When I was really sick, people used to ask me what God was teaching me. I guess they assumed that since I was experiencing great suffering God must have been downloading vast amounts of wisdom into my tiny brain.
The truth is, my tiny brain was fully occupied with the business of survival and the majority of the time I felt like God wasn’t teaching me anything. Actually, that’s an understatement. I felt like God had dropped me into a pit of agony and left me there to die. I tried to reach out for him but there was no answer, no reassuring sense of peace or divine comfort.
The Bible teaches that “all things work together for good to those who love God,” including suffering. Unfortunately, Christians often act as though that promise means that our suffering won’t really hurt. That God will be sitting beside us with a magic wand turning our most agonizing experiences into happy memories of divine love. This could not be further from the truth. Pain hurts. It really, really, really hurts.
Here is what Tim Keller has to say on Romans 8:28,
“Romans 8 must not be read in a saccharine way. It does not say that every bad thing has a ‘silver lining’ or that every terrible thing that can happen is somehow ‘actually a good thing if you learn to look at it properly.’ No, Paul says in Romans 8: 28 that all things—even bad things—will ultimately together be overruled by God in such a way that the intended evil will, in the end, only accomplish the opposite of its designs—a greater good and glory than would otherwise have come to pass. Only God now has that eternal perspective and vantage point from which he can see all things working together for our good and for his glory—but eventually we will occupy that place and will see it too.”
This is a robust hope that can stand up to real pain and sorrow! It is the hope I clung to even when I wasn’t sure I believed it. I certainly didn’t feel like it was true. No one could see things working together for my good. It sure looked like things were working together for my destruction.
When the years of intense suffering abated they gave way to grief and confusion. Now the grief and confusion is finally giving way to hope. I don’t yet see how all the details of my dreadful illness have worked together for my good and I don’t expect I ever will on this side of heaven. But I am starting to catch glimpses of my pain being worked for good.
I’m starting to see things I didn’t see before and discovering some genuine gifts that came through my suffering. My marriage is stronger and sweeter than most marriages ever get to be. Brett’s online business was born out of necessity and yet it has blessed us with enormous flexibility.

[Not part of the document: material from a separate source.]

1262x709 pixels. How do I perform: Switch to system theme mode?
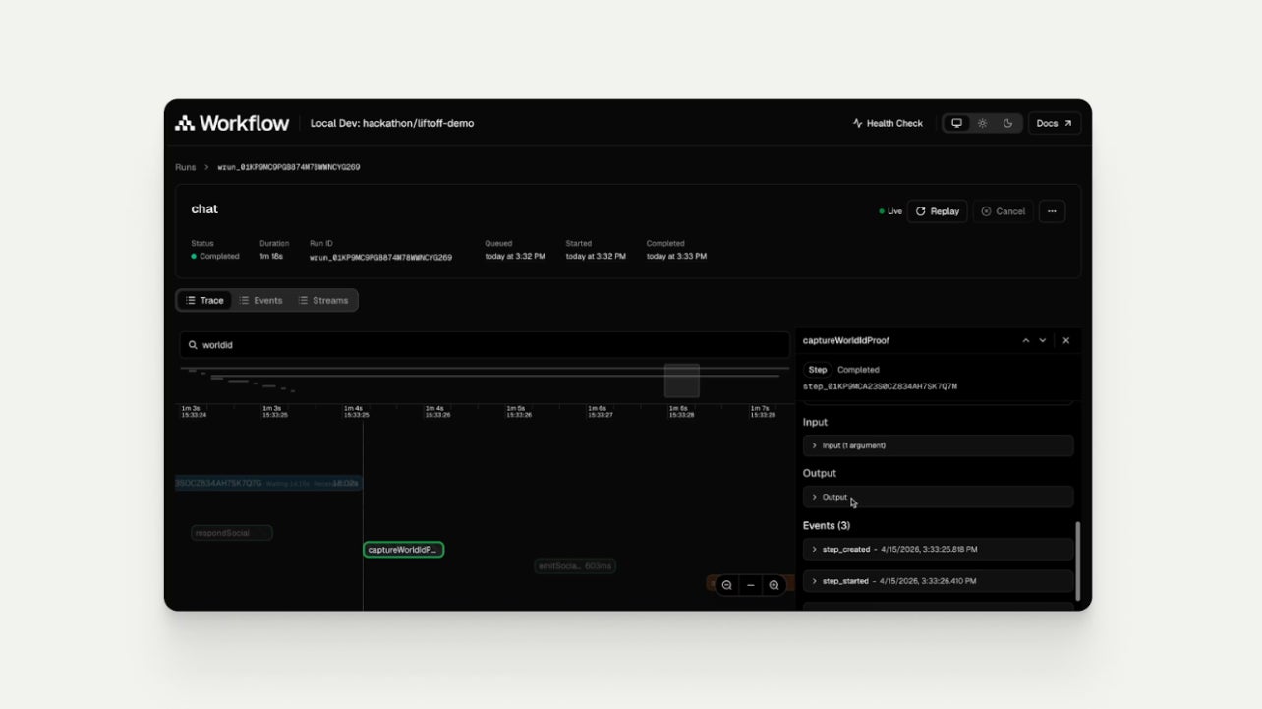956,123
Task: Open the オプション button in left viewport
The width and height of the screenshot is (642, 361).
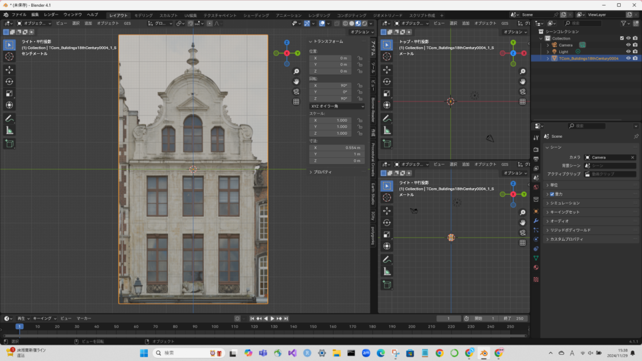Action: (x=360, y=32)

I notice beauty that I used to just pass by, like the cute little paw prints in the mud or the frost on the grass. I take great delight in things that I used to take for granted, like being with friends or working out. Lots of things that used to worry me don’t really worry me at all anymore, like material possessions and food.
I used to have an antagonistic relationship with my body but now I revel in the joy and wonder of being embodied. I used to have an opinion on almost everything, now I listen more and try to be a little bit more humble. I used to blindly trust other people’s interpretation of scripture, now I seek to trust God and ask Him for wisdom. I used to think I understood people, now I know how to ask good questions. I used to worry about what people thought of me, now I don’t care as much.
My sickness took us out of life and everyone went ahead without us. It was scary to get left behind but it set us free from the frantic pace of modern life. We’re definitely not going to waste the rest our lives rushing from one thing to another. We’re free to focus on what really matters and we’re not afraid to do things differently anymore.
None of these things undo my losses or answer all my questions but they do build my hope. I haven’t yet tasted enough good to feel satisfied that my pain was worthwhile. But if these truly good blessings can be born out of my suffering in less than 6 years, imagine how much good can God work in 6,000 more years?
So, whether you’ve been suffering for one month or 50 years, take courage that God really can work it for your good. It doesn’t mean you’ll see Him transform your pain into blessings before your eyes. It just means that in the middle of your doubts and agony you can trust. You can trust that someday you will see God turn all of this evil back on itself and use it to accomplish the very opposite of what it set out to do. Cling to that. Cling to it even when you don’t believe it.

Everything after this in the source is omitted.